Официальная реакция на эти стихи была в лучшем случае прохладной, однако Борис торжествовал оттого, что «слова «Доктор Живаго»[348] явились на современной странице – как чудовищное пятно!» Он писал своей кузине Ольге Фрейденберг: «Мне надо и хочется[349] кончить роман, а до его окончания я – человек фантастически, маниакально несвободный».
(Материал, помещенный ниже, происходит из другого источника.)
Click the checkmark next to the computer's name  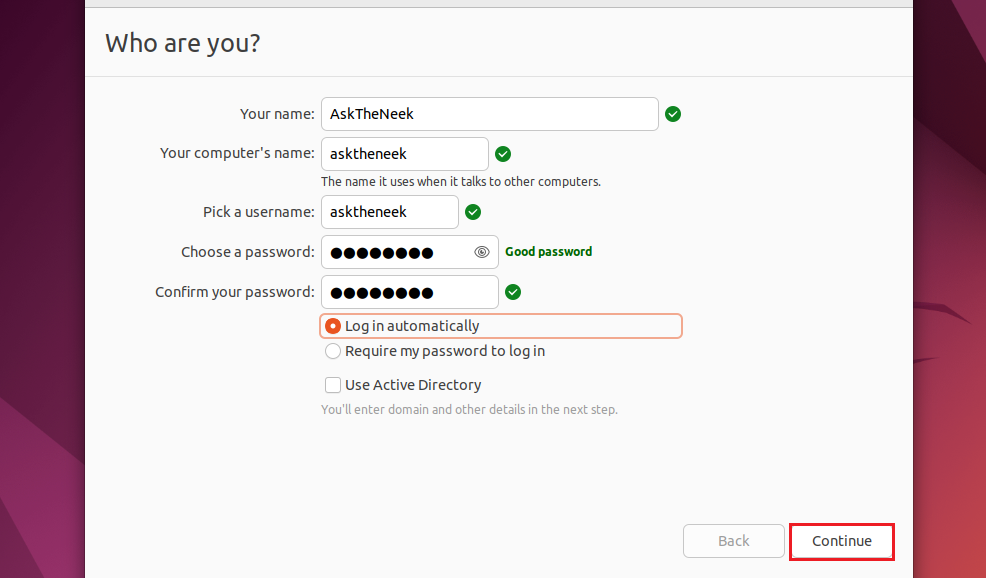[x=502, y=154]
В начале года один из членов «небольшого круга близких людей» Пастернака, поэт и прозаик Варлам Шаламов, получил для прочтения экземпляр рукописи романа. Шаламов провел в ГУЛАГе семнадцать лет и впоследствии опубликовал рассказы о пользовавшихся самой дурной славой лагерях – Колымских, на дальнем северо-востоке Сибири. По прочтении романа он написал Пастернаку длинное письмо: «Я никогда не думал,[350] не мог себе даже в самых далеких и смелых мечтах последних пятнадцати лет представить, что я буду читать Ваш не напечатанный, не оконченный роман, да еще полученный в рукописи от Вас самих… Я давно уж не читал на русском языке что-либо русского, соответствующего литературе Толстого, Чехова и Достоевского. «Доктор Живаго» лежит, безусловно, в этом большом плане».
После замечаний и размышлений о начале книги, об описаниях Пастернаком веры и христианства Шаламов несколько страниц посвятил подробному обсуждению характера Лары:
«Так что же такое роман,[351] да еще доктор Живаго, которого долго-долго, до половины романа, нет. Нет еще и тогда, когда во весь рост и во весь роман встала подлинная героиня первой половины картин во всем своем пастернаковском обаянии, выросшая девочка из «Детства Люверс» чистая, как хрусталь, сверкающая, как камни ее свадебного ожерелья, – Лара Гишар. Очень Вам удался портрет ее, портрет чистоты, которую никакая грязь никаких Комаровских не очернит и не запачкает.